Periodic acid-Schiff technique showing candidal yeast cells recorded as a positive finding. (PAS stain, x100)
Figure 4.
Human serum containing small inoculum from an isolated candidal colony
Figure 5.
Germ tube formation in human serum. (Wet smear, x400)
When comparing saliva flow rate between OSMF patients and control group, there was a statistically significant (P < 0.001) decrease in the salivary flow rate in OSMF individuals as compared to the control [Graph 1]. The results also showed that there was a constant decrease in the salivary flow rate among different grades of OSMF patients [Graph 2] which was statistically significant (P < 0.001). There were absence of candidal carriage in healthy individuals (control) as well as in grade I and grade IV OSMF patients as compared to grade II and grade III OSMF patients (grade III, IV) which were also statistically significant (P < 0.001) [Graph 3 and 4]. There was a statistically significant difference in the salivary flow rate and candidal carriage in the OSMF patients as compared to the healthy individual/control group (P < 0.001) [Graph 5]. Salivary flow rate was constantly reduced with different grades of OSMF patients, although candidal carriage was seen in grade II and grade III OSMF patients.
Graph 1.
There was statistically significant (P < 0.001) decreased salivary flow rate in the oral submucous fibrosis individuals as compared to the control./changes in the salivary flow rate between control and oral submucous fibrosis as a single group
Graph 2.
Changes in the salivary flow rate between the groups of oral submucous fibrosis
Graph 3.
Comparison of candidal isolation between control and oral submucous fibrosis as a single group
Graph 4.
Comparison of candidal isolation between control and different grades of oral submucous fibrosis patients
Graph 5.
Association/relation or comparison between salivary flow rate and Candida carriage
DISCUSSION
Healthy individuals carry 3–47% of Candida species as a component of normal oral flora.[12] The predominant species is C. albicans, which has the potential to infect any tissue within the body under immunocompromised conditions. An association between Candida and various precancerous and cancerous lesions has been reported in the literature.[13] Candidal carriage varies in individuals from 1.0% to 80.6% depending upon the population surveyed. A delicate balance clearly exists between the potentially damaging effects of candida virulence factors and the nature of the immune response elicited by the host. Frequently, it is changes in the host factors that lead to candida seemingly changing from a commensal to pathogenic existence. However, given the often reported heterogeneity in morphological and biochemical factors that exist between Candida species and indeed strains of C. albicans, it may also be the fact that colonizing strains differ in the way they exploit the resources, to allow persistence at mucosal surfaces and as a consequence this too may affect the way Candida interacts with epithelial cells.[14]
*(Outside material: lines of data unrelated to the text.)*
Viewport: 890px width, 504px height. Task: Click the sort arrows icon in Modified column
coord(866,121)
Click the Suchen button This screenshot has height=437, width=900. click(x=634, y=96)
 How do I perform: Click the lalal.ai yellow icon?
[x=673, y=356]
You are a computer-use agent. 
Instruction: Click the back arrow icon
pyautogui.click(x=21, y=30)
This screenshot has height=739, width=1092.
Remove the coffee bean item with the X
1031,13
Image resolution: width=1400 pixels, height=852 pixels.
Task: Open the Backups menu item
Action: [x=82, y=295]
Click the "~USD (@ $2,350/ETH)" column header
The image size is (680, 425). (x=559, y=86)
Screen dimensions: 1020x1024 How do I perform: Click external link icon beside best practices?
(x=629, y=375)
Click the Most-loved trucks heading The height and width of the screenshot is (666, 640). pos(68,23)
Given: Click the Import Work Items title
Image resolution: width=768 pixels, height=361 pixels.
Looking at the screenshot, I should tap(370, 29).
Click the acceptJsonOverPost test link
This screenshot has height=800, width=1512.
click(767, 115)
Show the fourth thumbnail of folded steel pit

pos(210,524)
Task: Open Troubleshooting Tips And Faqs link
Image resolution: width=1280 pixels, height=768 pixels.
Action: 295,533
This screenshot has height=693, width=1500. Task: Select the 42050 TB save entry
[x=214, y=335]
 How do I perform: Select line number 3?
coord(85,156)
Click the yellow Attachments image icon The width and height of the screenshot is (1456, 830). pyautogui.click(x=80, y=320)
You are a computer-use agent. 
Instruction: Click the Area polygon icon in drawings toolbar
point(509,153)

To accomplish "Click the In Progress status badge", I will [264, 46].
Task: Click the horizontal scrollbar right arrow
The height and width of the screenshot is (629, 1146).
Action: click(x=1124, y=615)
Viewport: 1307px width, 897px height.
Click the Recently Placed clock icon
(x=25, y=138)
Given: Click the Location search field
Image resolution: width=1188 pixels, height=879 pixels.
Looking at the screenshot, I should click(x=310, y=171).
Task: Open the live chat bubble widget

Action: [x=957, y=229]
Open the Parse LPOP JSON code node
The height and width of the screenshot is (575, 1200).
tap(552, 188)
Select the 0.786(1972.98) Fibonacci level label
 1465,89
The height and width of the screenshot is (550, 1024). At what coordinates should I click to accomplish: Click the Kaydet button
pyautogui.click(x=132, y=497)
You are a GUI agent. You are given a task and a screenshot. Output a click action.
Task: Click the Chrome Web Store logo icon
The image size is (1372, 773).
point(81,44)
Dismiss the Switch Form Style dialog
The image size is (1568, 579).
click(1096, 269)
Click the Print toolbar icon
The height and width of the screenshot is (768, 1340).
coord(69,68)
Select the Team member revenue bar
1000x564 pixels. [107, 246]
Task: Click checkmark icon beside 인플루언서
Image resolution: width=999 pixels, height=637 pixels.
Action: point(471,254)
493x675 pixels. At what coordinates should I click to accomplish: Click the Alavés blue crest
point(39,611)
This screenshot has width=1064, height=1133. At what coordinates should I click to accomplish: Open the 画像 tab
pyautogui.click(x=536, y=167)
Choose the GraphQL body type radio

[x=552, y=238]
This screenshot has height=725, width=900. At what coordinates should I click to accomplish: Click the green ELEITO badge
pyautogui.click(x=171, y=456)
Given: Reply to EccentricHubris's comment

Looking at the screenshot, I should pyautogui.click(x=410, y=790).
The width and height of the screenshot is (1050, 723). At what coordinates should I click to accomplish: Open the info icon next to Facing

Results of our study suggest an inverse relationship between salivary flow and candidal colony, which was in accordance to the study of Torres et al.[15] Factors such as poor oral hygiene, denture wearing, oral epithelial dysplasia, smoking habits, orthodontic appliances, mouth breathing and chronic irritants have been found to be the local factors that predispose to candidiasis.[16] Shinozaki et al. compared OSMF and healthy individual with xerostomia and found significantly decreased salivary flow rate, increased rate of oral mucosal symptoms and higher numbers of Candida in OSMF patients than a healthy individual. Salivary flow rate was negatively correlated with the number of Candida, which is in agreement with the findings of our study.[9] Our result was in accordance with the result of Saigal et al., which found no fungal growth in the normal control group and 3 out of 15 cases of OSMF showed fungal growth.[8] The results of our study were similar to that of Kamat et al., who suggested that OSMF favors the colonization of Candida.[17]
Field et al. suggested that C. albicans plays an important role in the development of oral cancer by means of endogenous nitrosamine, oligosaccharides and lectin-like component production.[18] Our results confirmed the findings of Ariyawardana et al., who showed higher candidal carriage in OSMF patients, using the oral rinse technique. As oral mucosa is compromised in OSMF patients, it can be argued that Candida may predispose the individual to candidal infection and invasion.[19] A study done by Anila et al. suggested a higher incidence of candidal carriage in OSMF patients and increased salivary flow in OSMF patients, which contradicts our study.[7] On the contrary, Reichart et al. reported that there was no significant difference in the candidal carriage rate between the OSMF patients and control group.[20] At present, the results of our study suggest that a higher candidal carriage in grade II and grade III OSMF patients could be related to decreased salivary flow rate. Candidal carriage was not seen in grade IV OSMF patients; the reason might be because of small sample size of this group, as this study was done on random number of patients.
CONCLUSION
A higher incidence of Candida was observed in the OSMF patients when compared to the healthy individuals. Also, the study showed that there is a constant decrease in the salivary flow rate among the different grades of OSMF patients from grade I to grade IV. Absence of candidal carriage was seen in the control group as compared to the OSMF patients. Prospective studies with larger sample size of OSMF patients and different culture media to identify various species of Candida along with long-term follow-up will help in assessing the role of increased candidal carriage in the coarse and malignant transformation of OSMF.
Financial support and sponsorship
Nil.
Conflicts of interest
There are no conflicts of interest.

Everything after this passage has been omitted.